** DATA LISTING follows **

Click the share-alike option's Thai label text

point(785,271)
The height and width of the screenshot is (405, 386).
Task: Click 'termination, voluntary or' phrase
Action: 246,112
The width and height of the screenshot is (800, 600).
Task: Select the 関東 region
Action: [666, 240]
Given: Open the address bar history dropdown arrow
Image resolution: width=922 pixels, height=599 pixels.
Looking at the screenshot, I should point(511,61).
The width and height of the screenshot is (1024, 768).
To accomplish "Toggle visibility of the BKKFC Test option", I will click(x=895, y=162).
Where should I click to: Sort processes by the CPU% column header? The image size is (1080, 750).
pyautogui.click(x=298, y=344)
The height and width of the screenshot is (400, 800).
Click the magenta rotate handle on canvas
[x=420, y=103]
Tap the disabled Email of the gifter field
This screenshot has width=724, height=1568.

** End of DATA LISTING **

WORK TO BE COMPLETED:
The records above are to be repeated exactly, in their entirety.

TASK OUTPUT:
Click the share-alike option's Thai label text

point(785,271)
The height and width of the screenshot is (405, 386).
Task: Click 'termination, voluntary or' phrase
Action: 246,112
The width and height of the screenshot is (800, 600).
Task: Select the 関東 region
Action: [666, 240]
Given: Open the address bar history dropdown arrow
Image resolution: width=922 pixels, height=599 pixels.
Looking at the screenshot, I should point(511,61).
The width and height of the screenshot is (1024, 768).
To accomplish "Toggle visibility of the BKKFC Test option", I will click(x=895, y=162).
Where should I click to: Sort processes by the CPU% column header? The image size is (1080, 750).
pyautogui.click(x=298, y=344)
The height and width of the screenshot is (400, 800).
Click the magenta rotate handle on canvas
[x=420, y=103]
Tap the disabled Email of the gifter field
This screenshot has width=724, height=1568.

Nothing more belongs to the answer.